Via D’Amelio, 19 luglio 1992: la mafia fermò il giudice Borsellino. Mattarella: «Uomo di coraggio e senso delllo Stato»

Il giudice Paolo Borsellino

Era domenica anche il 19 luglio del 1992. Paolo Borsellino raggiunge l’abitazione della madre in via Mariano D’Amelio al civico 21, Palermo, a bordo della macchina blindata. E’ con gli uomini della scorta. Borsellino scende dalla vettura ma un boato spezza la sua vita e quella di cinque agenti, Agostino Catalano, Emanuela Loi (prima donna a far parte di una scorta e anche prima donna della Polizia di Stato a cadere in servizio), Vincenzo Li Muli, Walter Eddie Cosina e Claudio Traina. L’unico sopravvissuto è l’agente Antonino Vullo, rimasto in auto perché doveva parcheggiare la vettura. Sono le 16.58. Paolo Borsellino muore ucciso a mezzo di un’autobomba, una Fiat 126 rubata contenente circa 90 chili di esplosivo.
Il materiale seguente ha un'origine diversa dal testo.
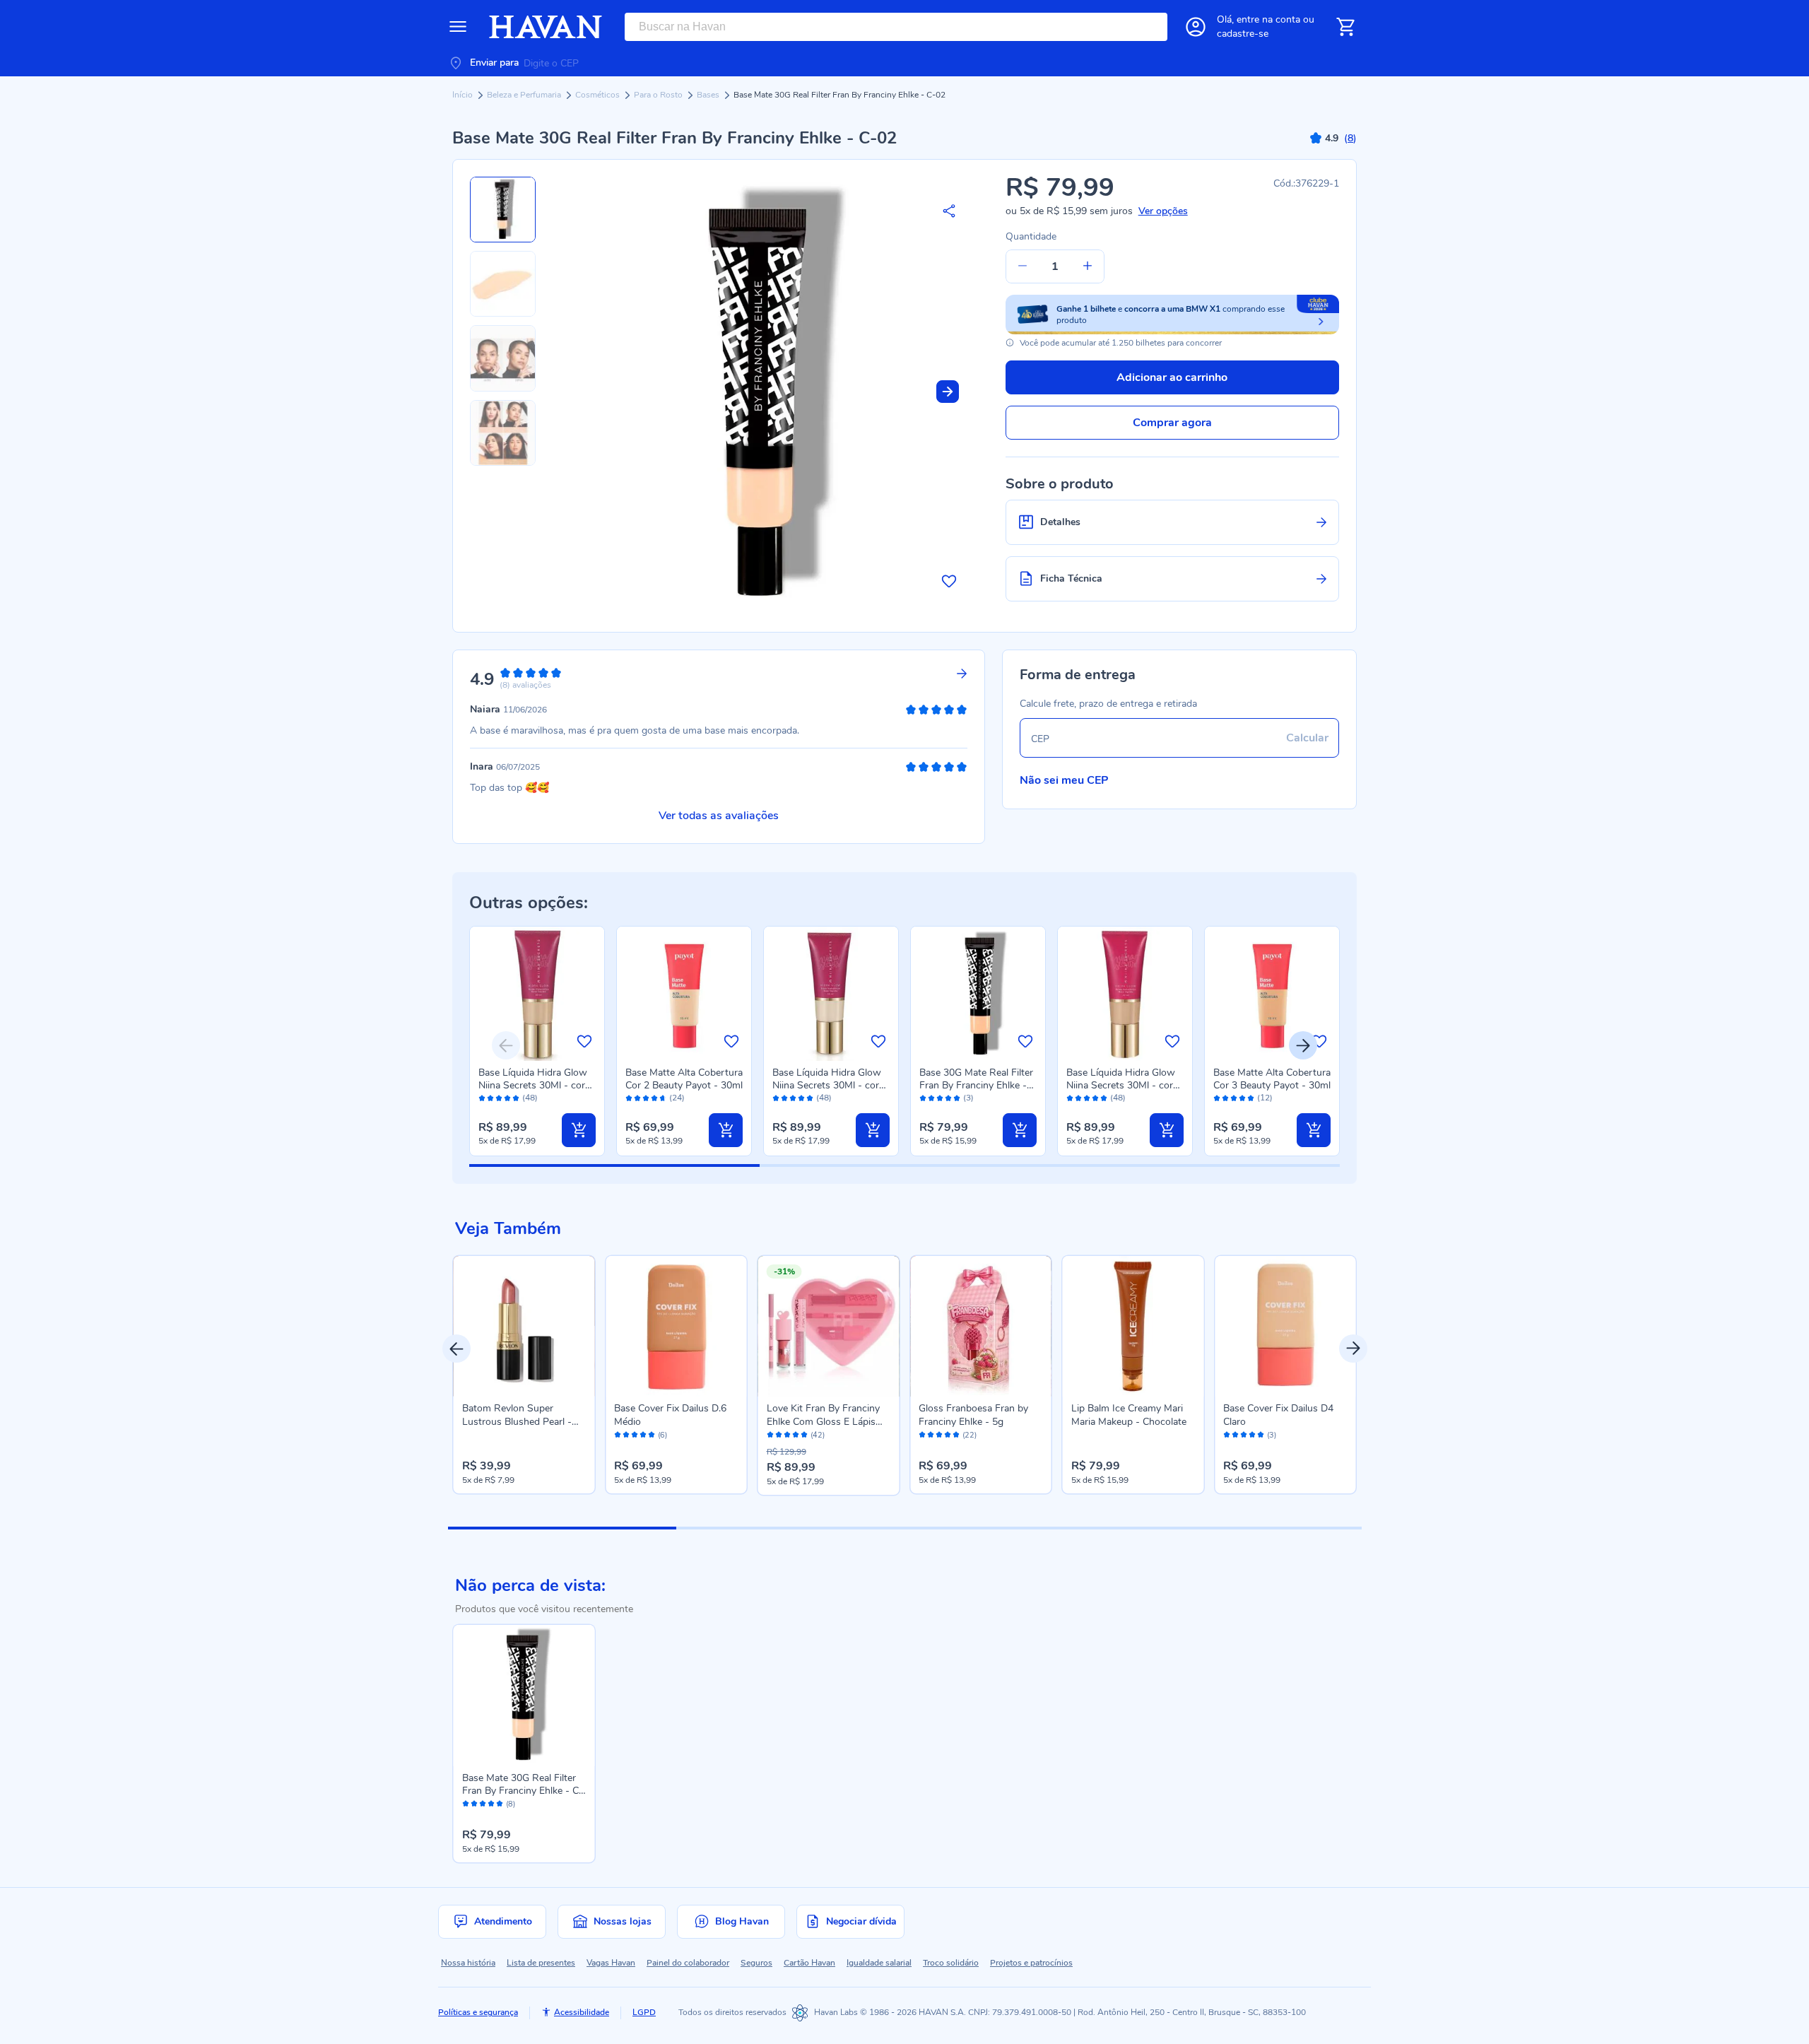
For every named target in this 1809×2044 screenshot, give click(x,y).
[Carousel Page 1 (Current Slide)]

Ventotto anni dopo, il ricordo di Paolo Borsellino è ancora vivo. «A distanza di tanti anni – scrive il presidente Sergio Mattarella – non si attenuano il dolore, lo sdegno e l’angoscia per quell’efferato attentato contro un magistrato simbolo dell’impegno contro la mafia, che condivise con l’amico inseparabile Giovanni Falcone ideali, obiettivi e metodi investigativi di grande successo. Borsellino rappresentava, con la sua personalità e i suoi comportamenti, tutto ciò che la mafia e i suoi accoliti detestano e temono di più: coraggio, determinazione, incorruttibilità, senso dello Stato, conoscenza dei fenomeni criminali, competenza professionale. Accrescevano la sua fama di magistrato esemplare la semplicità e la capacità di fare squadra, lontano da personalismi e desideri di protagonismo. Vi si aggiungeva la ferma volontà di andare avanti, di non arrendersi anche di fronte a rischi, ad attacchi, a incomprensioni e ostilità. Sono particolarmente vicino – conclude il capo dello Stato – ai figli di Paolo Borsellino in questa triste ricorrenza. Come sperimentano quotidianamente, nulla può colmare una perdita così grave».